Two days after Ebola was discovered to have been diagnosed in a Texas man, a Missouri doctor showed up at Atlanta's Hartsfield-Jackson International Airport on Thursday to protest the mismanagement of federal health authorities in handling the crisis of the disease, the Atlanta Journal-Constitution reported.

Dr. Gil Mobley, a microbiologist and emergency trauma physician from Springfield, Mo., checked in and cleared airport security while donning a hood mask, goggles, gloves, boots and space suit coveralls with "CDC is Lying" written on the back. But once he arrived at the gate to board his Delta flight, authorities asked him to remove all of his protective gear.

"They gave me the option of confiscating my equipment or not flying," said Mobley, a Medical College of Georgia graduate.

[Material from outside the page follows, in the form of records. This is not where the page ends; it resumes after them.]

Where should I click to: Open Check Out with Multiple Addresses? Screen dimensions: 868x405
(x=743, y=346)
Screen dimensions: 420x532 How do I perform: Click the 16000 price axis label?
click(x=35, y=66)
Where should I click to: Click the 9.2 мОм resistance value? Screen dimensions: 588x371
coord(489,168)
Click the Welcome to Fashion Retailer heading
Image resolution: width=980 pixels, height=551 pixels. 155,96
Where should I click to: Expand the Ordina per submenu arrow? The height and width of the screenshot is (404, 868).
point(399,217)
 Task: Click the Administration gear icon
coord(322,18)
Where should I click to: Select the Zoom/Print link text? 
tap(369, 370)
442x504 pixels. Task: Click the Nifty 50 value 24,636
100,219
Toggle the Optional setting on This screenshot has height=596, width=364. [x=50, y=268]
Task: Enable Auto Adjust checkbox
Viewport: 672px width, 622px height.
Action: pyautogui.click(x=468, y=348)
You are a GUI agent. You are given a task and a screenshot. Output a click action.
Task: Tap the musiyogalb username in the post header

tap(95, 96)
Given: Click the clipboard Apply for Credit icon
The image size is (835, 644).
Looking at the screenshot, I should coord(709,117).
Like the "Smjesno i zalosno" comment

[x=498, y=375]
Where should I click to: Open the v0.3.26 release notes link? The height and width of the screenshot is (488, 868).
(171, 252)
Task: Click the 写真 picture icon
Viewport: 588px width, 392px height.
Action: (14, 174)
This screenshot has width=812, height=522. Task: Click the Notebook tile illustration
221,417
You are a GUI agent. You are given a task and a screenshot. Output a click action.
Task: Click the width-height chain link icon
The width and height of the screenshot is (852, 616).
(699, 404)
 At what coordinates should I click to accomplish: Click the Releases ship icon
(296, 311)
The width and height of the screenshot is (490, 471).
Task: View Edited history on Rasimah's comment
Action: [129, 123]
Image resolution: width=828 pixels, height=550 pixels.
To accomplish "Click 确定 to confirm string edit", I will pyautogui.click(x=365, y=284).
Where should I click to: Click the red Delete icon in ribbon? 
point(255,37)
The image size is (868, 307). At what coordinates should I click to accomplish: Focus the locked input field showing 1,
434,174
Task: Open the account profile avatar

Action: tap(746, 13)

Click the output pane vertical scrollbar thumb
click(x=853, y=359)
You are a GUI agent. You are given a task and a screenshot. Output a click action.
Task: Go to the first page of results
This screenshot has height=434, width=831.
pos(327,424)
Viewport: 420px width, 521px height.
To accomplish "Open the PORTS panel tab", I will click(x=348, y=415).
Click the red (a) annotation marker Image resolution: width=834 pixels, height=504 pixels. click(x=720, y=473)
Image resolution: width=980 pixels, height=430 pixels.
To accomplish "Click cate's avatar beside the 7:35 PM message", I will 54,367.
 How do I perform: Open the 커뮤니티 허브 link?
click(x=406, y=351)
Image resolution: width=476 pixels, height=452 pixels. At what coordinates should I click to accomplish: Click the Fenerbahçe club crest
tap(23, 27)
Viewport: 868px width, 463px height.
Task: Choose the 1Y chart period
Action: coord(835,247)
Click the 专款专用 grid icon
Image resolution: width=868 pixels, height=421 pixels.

Two days ago, a Texas man made headlines for being diagnosed with Ebola after he came back from Liberia. While Liberian officials are planning to prosecute him for lying on an airport questionnaire about having no contact with a person infected with Ebola, a CDC team reportedly screened him properly at the airport in Monrovia, Liberia, before he flew in to Texas, according to USA Today.

"There were no signs of any disease when the gentleman boarded the flight," said Dr. Tom Kenyon, director of the CDC's Center for Global Health. "This was not a failure of the screening process at the airport."

But Mobley has now targeted the Centers for Disease Control and Prevention, accusing it of sugarcoating the risk of Ebola in the United States.

"If they're not lying, they are grossly incompetent," said Mobley. "For them to say last week that the likelihood of importing an Ebola case was extremely small was a real bad call."

"With 10,000 people flying out of West Africa daily, it's only a matter of time until all corners of the world are exposed. Once this disease consumes every third world country, as surely it will, because they lack the same basic infrastructure as Sierra Leone and Liberia, at that point, we will be importing clusters of Ebola on a daily basis," Mobley predicted. "That will overwhelm any advanced country's ability to contain the clusters in isolation and quarantine. That spells bad news."

Recounting his experience of flying from Guatemala to Atlanta on Wednesday, Mobley slammed the CDC for not being precautious enough of the threat.

"Yesterday, I came through international customs at the Atlanta airport," the doctor told The Atlanta Journal-Constitution. "The only question they asked arriving passengers is if they had tobacco or alcohol."

"The CDC is asleep at the wheel," Mobley said. "It's going to be bad, and I want to make sure that this conversation is happening before this gets out of control in the United States."

Ebola, not an airborne virus, can be transmitted when a person comes into direct contact with the blood or other bodily fluids, including sweat, of a person who is sick from the virus, USA Today reported.